Liguria. La presentazione del IV rapporto annuale sulla sicurezza urbana si è intracciato con l’operazione contro l’ ‘ndrangheta che ha interessato pesantemente anche il territorio ligure. A riguardo la situazione del Savonese delinea una criminalità che importa strumenti e metodologie da investire in attività “border line” per assecondare i bisogni dell’economia locale, anche se certe modalità criminose di tipo estorsivo e tali da ascrivere a forme di criminalità organizzata sono più facilmente ravvisabili nell’area sanremese.
Nel savonese alla presenza di forme di infiltrazioni criminali nei gangli dell’economia lecita non fa seguito un’altrettanta percezione di illegalità diffusa da parte della cittadinanza. “La diffusione smodata – spiega il coordinatore dell’osservatorio regionale sulla sicurezza Stefano Padovano – dei punti specializzati per la pratica delle scommesse e dei giochi d’azzardo è moltiplicata in tutti gli esercizi commerciali: bar, tabaccherie, circoli privati, supermercati, perfino all’interno delle stazioni ferroviarie. Ma anche se si tratta di una pratica , seppure lecita sul piano delle autorizzazioni, consente una forma di controllo del territorio da cui deriva non solo la possibilità di riciclare i capitali frutto di proventi illeciti, ma di allargare una rete criminale che fa del prestito di denaro a tassi da usura una delle maggiori fonti di guadagno insieme al mercato degli stupefacenti”.
“I recenti episodi criminosi e i rapporti delle forze dell’ordine hanno evidenziato che la Liguria ha bisogno di un salto di qualità nella lotta alle infiltrazioni della criminalità organizzata: siamo già al lavoro per varare entro pochi mesi una nuova legge sulla sicurezza che interverrà in particolare sugli appalti e sulle problematiche sociali” sottolinea l’assessore regionale Claudio Montaldo.
“La Regione – aggiunge Montaldo – si propone di agire con determinazione contro le infiltrazioni della criminalità organizzata, partendo naturalmente da ciò che fanno le pubbliche amministrazioni, gli appalti, molto appetiti”.

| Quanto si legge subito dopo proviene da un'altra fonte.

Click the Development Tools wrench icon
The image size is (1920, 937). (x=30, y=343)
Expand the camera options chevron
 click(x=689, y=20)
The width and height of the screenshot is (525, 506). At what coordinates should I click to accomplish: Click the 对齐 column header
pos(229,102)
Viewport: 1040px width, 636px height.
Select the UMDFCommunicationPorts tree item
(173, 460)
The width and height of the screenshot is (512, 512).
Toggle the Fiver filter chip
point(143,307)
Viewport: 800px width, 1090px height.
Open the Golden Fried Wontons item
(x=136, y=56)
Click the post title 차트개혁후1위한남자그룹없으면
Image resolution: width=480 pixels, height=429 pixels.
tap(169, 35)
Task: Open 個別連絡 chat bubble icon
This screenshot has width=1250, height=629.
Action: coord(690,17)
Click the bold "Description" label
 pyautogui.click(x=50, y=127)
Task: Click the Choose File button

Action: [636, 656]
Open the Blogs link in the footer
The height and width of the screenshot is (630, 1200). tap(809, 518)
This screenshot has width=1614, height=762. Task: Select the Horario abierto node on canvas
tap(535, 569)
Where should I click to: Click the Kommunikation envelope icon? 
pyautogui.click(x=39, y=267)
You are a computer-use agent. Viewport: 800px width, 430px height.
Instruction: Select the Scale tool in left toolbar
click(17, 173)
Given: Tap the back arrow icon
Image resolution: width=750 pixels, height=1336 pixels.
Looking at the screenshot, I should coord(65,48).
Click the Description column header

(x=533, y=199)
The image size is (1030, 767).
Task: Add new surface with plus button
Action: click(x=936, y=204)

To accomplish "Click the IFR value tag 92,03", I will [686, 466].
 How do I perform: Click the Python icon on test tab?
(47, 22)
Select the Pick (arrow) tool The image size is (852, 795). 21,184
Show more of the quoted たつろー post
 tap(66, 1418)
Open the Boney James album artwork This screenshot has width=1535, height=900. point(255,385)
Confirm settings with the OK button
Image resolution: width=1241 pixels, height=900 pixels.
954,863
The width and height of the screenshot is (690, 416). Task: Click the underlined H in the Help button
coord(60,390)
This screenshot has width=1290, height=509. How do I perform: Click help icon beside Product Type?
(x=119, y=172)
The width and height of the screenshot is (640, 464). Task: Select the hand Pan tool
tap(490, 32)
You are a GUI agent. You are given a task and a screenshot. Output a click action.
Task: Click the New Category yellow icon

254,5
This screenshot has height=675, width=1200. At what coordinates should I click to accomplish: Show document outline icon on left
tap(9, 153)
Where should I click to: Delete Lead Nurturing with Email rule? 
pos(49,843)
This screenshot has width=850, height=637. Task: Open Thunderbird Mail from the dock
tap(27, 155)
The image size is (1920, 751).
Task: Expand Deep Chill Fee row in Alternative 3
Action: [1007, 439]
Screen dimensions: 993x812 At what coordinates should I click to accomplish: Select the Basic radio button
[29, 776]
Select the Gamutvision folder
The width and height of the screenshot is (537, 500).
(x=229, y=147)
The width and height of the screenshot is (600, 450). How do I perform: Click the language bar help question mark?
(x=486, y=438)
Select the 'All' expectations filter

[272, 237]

Nei piani della Regione non c’é però solo l’intervento sulla leva economica: “vogliamo intervenire anche sulle sinergie tra tutti i soggetti in campo, dagli enti locali alle forze dell’ordine, comprendendo anche le associazioni radicate nei territori, che per la loro natura aperta e solidale sono un deterrente fondamentale contro la criminalità organizzata, basata sulla atomizzazione dei rapporti”. Della necessità di un salto di qualità, ricorda Montaldo, ci si era accorti in verità già due anni fa: “nel secondo rapporto sulla sicurezza urbana un intero capitolo era dedicato alle infiltrazioni della criminalità organizzata nella provincia di Imperia”.